Guideline 6. Use coordinating conjunctions (and, or) to join two subjects, objects, or kernel sentences. Although it is possible to write multiple kernel sentences, simpler and more natural sentences can be generated using conjunctions. For instance, instead of writing “The client deposits money into the account. The bank deposits money into the account,” this could be rewritten as “The client and the bank deposit money into the account.”

4.3 Step 2: Knowledge extraction

This section outlines a set of rules (inspired by [25]) for extracting knowledge from the LEL glossary following the guidelines described in the previous section.

Rule 1. Concepts are derived from symbols of the subject and object categories.
From the LEL glossary described in Table 2, two concepts are identified: “client” and “account.” The first is a subject, and the second is an object, but both are concepts.
Rule 2. Relationships are derived from symbols of the verb category.
From the LEL glossary described in Table 2, one relationship is identified: “withdraw.” According to the behavioral response of the symbol “client,” this action (“withdraw”) connects the concepts of “client” and “account.”
Rule 3. Conditions are derived from symbols of the state category.
From the LEL glossary described in Table 2, one condition is identified: “positive balance.”
Rule 4. Relationships obtained through Rule 2 are restricted by conditions.
In the LEL glossary described in Table 2, the state: “positive balance” establishes a condition.

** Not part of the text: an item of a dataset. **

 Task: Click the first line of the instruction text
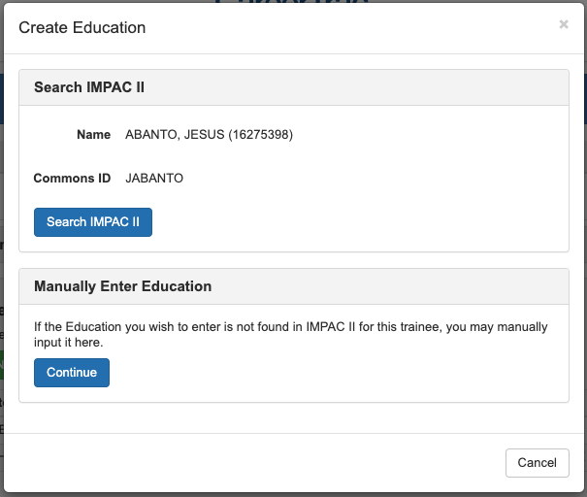(291, 327)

This state is mentioned in the verb “withdraw,” which creates a relationship between “client” and “account.” Therefore, the entire relationship (“client,” “withdraw,” “account”) is restricted by the condition “positive balance.”
Rule 5. Aggregations are derived from verbs like contains, has, includes, is composed by, and is defined by.
In Table 2, the subject “client” is described as “A client holds accounts.” The concepts “client” and “accounts” are obtained through Rule 1. Then, through Rule 2, the verb “has” establishes a relationship between “client” and “accounts.” This, nonetheless, is an aggregation relationship rather than a general one.
Rule 6. Generalizations are derived from verbs such as is and may be.
In Table 2, the subject “client” is described as “A client may be regular or premium.” The concepts “client,” “regular,” and “premium” are obtained through Rule 1. Then, through Rule 2, the verb “may be” creates two relationships: one between “client” and “regular” and another between “client” and “premium.” These, nevertheless, are generalization relationships rather than general ones.
Rule 7. Relationships with the structure “concept A” of “concept B” is “concept C.”

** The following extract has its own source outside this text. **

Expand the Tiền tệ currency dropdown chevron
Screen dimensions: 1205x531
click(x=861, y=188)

This rule is similar to Rule 6 in that it includes two concepts (“concept A” and “concept B”) connected through the verb “is.” However, the first part of the phrase (“concept A of”) establishes the real relationship between “concept B” and “concept C.” For instance, in the expression “The bank of the client is a federal bank,” “bank,” “client,” and “federal bank” are concepts identified through Rule 1. Using Rule 7, the concepts “client” and “federal bank” are connected by means of the concept “bank.”
Rule 8. Cardinality is defined by the target concept.
This rule is related to Rules 2, 5, and 7. For instance, in the example provided in Rule 2, “The client withdraws money from the account,” the target concept is “account,” indicating that the client is connected to only one account. In the example provided in Rule 5, “A client holds accounts,” the client is connected to multiple accounts. Finally, in the example provided in Rule 7, “The bank of the client is a federal bank,” the target concept is singular (“federal bank”), suggesting that the client is connected to only one federal bank.
Rule 9. Multiple cardinality can be defined by indicators like many, each, all, every, some, and any.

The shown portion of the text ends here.